◆西安、ツワモノどもが夢の跡 兵馬俑

1974年、陝西省西安市臨潼県で井戸掘り作業中の地元農民が偶然発見した人馬の埴輪は、のちに全世界を驚嘆させる大発見として後世に名を残すこととなりました。そう、これが巨大な地下宮殿に眠っていた兵馬俑坑が長い歳月を経て再び我々の眼前に威容を現した歴史的瞬間だったのです。

中国初の統一国家を打ち建てた秦・始皇帝の強権ぶりについては多言を要しませんが、始皇帝は永遠の命を得るため、紀元前210年頃、兵馬俑坑の東にある驪山に高さ約76メートルの壮大な生前墓を築造しました。地下宮殿の兵馬俑坑は、70万人もの工夫を36年にわたり酷使して完成した、この始皇帝陵を護衛するために作られたものです。

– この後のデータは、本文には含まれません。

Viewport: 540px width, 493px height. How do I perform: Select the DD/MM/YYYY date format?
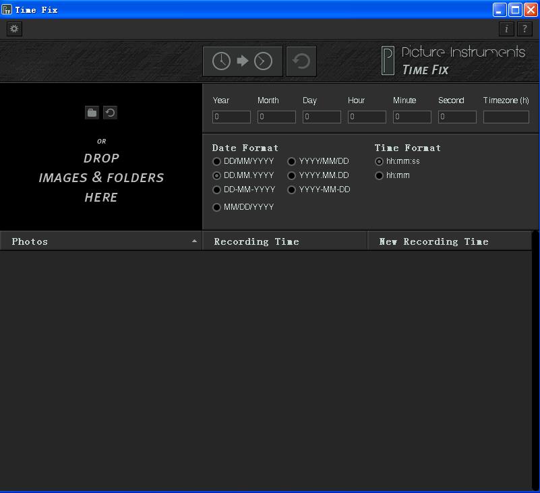click(216, 161)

1974年に発見された1号兵馬俑坑だけでも約500体の武士俑、6輌の戦車を牽引する陶馬24頭が出土しており、その後20年の間に相次いで見つかった2号・3号兵馬俑坑も含めると、全体で推計6000体を超える武士俑と木造戦車40輌が埋蔵されているといわれています。

これら出土俑が世間を驚かせたのは、その膨大な数ばかりが理由ではありません。瞠目(どうもく)すべきは1体1体の精緻さ。当時の軍隊の配列通りに埋められた兵馬俑は、これだけの数がありながら、それぞれ表情・髪型・着衣などがすべて異なっているのです。

現在、博物館として公開されているドームでは、地下の陳列を見下ろす形となるためスケールを実感しにくいのですが、1体は体長180センチメートルもあり、実際の兵士よりかなり大きく作られています。

あの万里の長城を築かせた始皇帝が夢見た「永遠の権力」の象徴ともいうべき兵馬俑坑――。長城同様、無数の屍の上に完成を見た地下宮殿に並ぶ無言の兵士たちは、いまなお皇帝の呪縛から解き放たれることなのないまま陵墓を守り続けているのかも知れません。

1987年に世界文化遺産に登録された秦始皇帝陵と兵馬俑坑遺跡は、西安からの「東線」日帰りツアーで手軽に訪れることができます。